◆ **Your task**
Give back an exact repetition of the material below, from its first line through the line that contains "Viewport: 1345px width, 256px height.", both included, minus the pictures.

- - -

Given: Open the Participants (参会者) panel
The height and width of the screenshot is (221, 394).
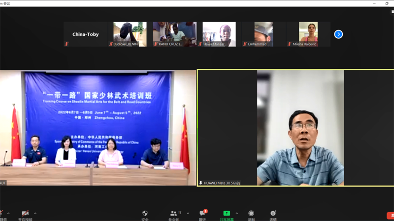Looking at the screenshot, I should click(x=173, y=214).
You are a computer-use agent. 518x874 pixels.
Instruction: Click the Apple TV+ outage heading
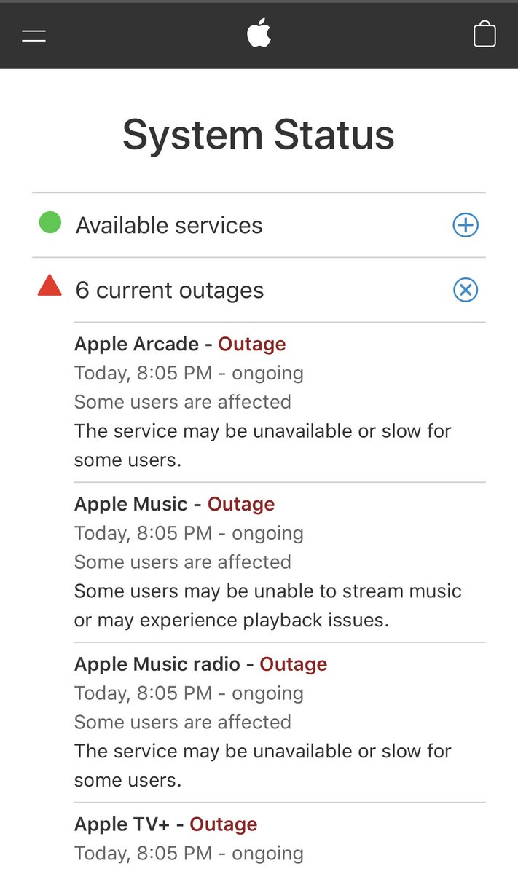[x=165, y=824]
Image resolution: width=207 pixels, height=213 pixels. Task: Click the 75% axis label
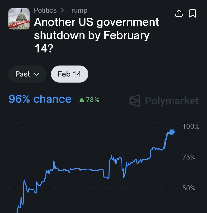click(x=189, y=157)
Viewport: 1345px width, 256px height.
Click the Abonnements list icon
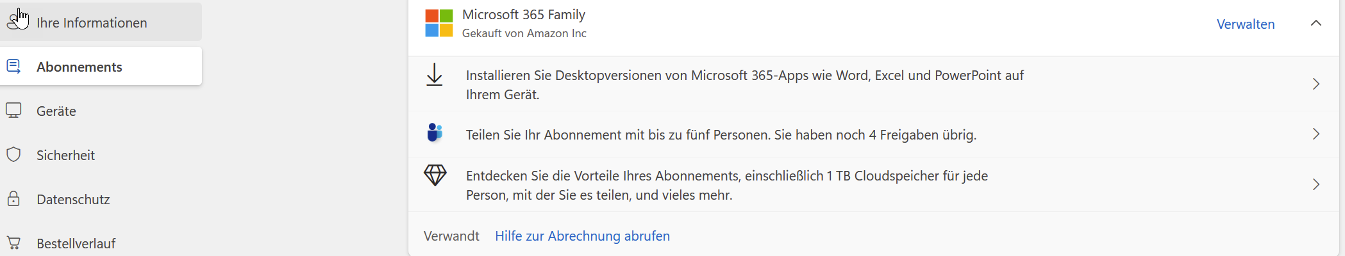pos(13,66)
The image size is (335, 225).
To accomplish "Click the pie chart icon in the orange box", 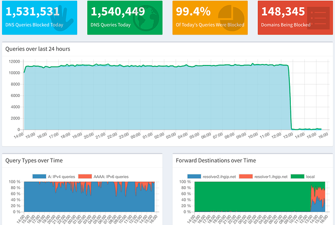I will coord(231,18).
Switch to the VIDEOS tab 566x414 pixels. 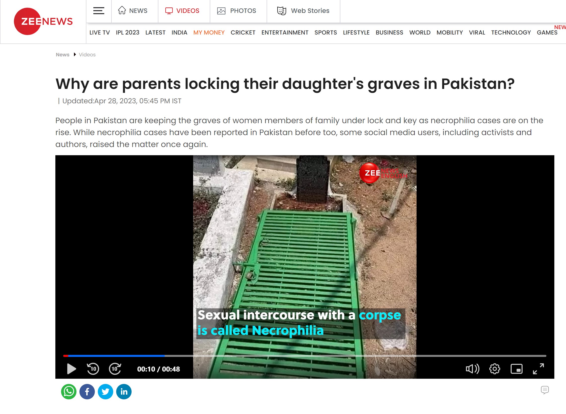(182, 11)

- - -

◆ **Task output**
Given: Open the Participants (参会者) panel
The height and width of the screenshot is (221, 394).
Looking at the screenshot, I should click(x=173, y=214).
You are a computer-use agent. 518x874 pixels.
Instruction: Click the Apple TV+ outage heading
[x=165, y=824]
Image resolution: width=207 pixels, height=213 pixels. Task: Click the 75% axis label
click(x=189, y=157)
Viewport: 1345px width, 256px height.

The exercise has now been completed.